Winter’s cold and gray days arrived earlier than anticipated this year. The ponds and marshes glazed over before Thanksgiving, sending all but the hardiest waterfowl south toward open water. Most of the deciduous trees have lost their leaves, helped no doubt by the high winds and rains.
The landscape, however, remains cheery. Now that the leaves have fallen, winterberry hollies are putting on quite a show in roadside wetlands everywhere. Their abundant and brilliant red berries are as beautiful to us as they must appear to the fruit eating birds that remain in our area for the winter.

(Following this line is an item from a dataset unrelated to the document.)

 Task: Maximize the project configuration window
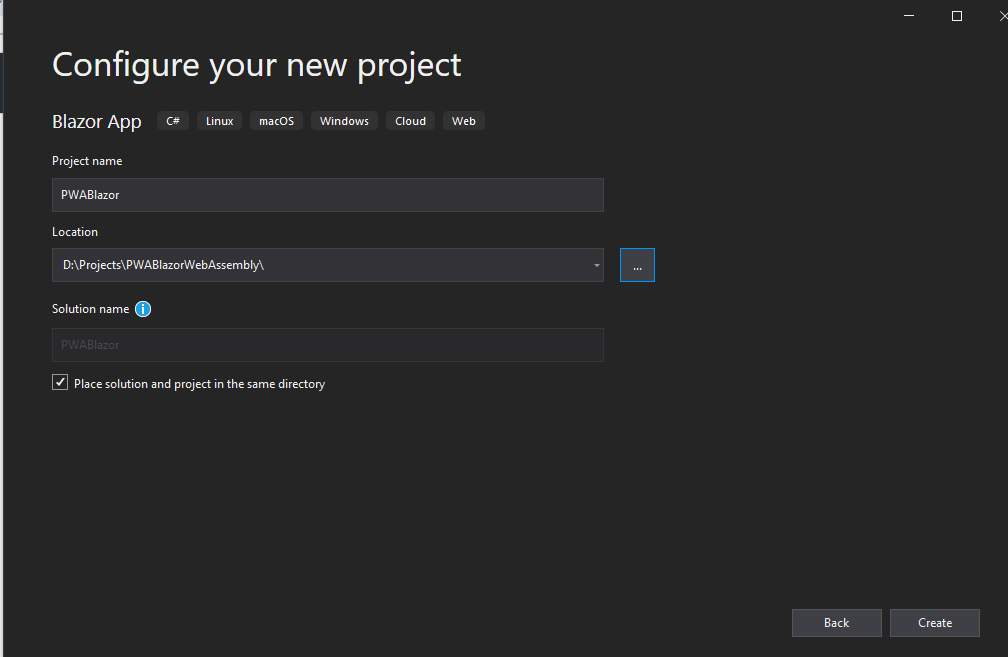point(957,15)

Besides the hollies, several other species of trees and shrubs offer a bountiful food resource to local birds who seem pay for their meals by then disbursing seeds widely across the countryside. Robins, Cedar Waxwings, and even Eastern Bluebirds will feed on hollies, juniper berries, rose hips, crab-apples, and oriental bittersweet—all of which will help them survive the challenging winter weather ahead.
Although the birds remain active all winter long, woodchucks have all disappeared by this date and chipmunks will only come out on warm days. Many mammals, including river otters, remain active all winter long. Once we receive a good snowfall, a walk out to the boardwalk will reveal how popular the frozen wetlands are as wild animals take advantage of the newly available travel routes across the ice.
December offers a lot of fantastic reasons to get out and enjoy the beautiful outdoors, particularly at night. The Geminids meteor shower reaches its peak on December 13. If you have ever been thrilled by the sight of a “falling star” moving across the night sky, consider making plans to view the Geminids. Although this spectacle can be hit or miss, the memory of watching multiple “shooting stars” zip across the night sky will last a lifetime.
This year does provide a challenge, though, as this preeminent meteor shower coincides with the full “Cold Moon” on December 12. The best viewing may happen in the two days after (December 13 and 14) during that window of time after the sun sets and before the moon has a chance to rise above the horizon.
If the Geminids don’t happen to light up the sky, the full moon offers reason enough to get outside for a nighttime stroll. The shortest day of the year—the Winter Solstice—will occur on December 21. For many people across the northern hemisphere, it’s a time to rejoice as the hours of sunlight start to grow longer each day.
We hope to see out on the trails in the coming weeks!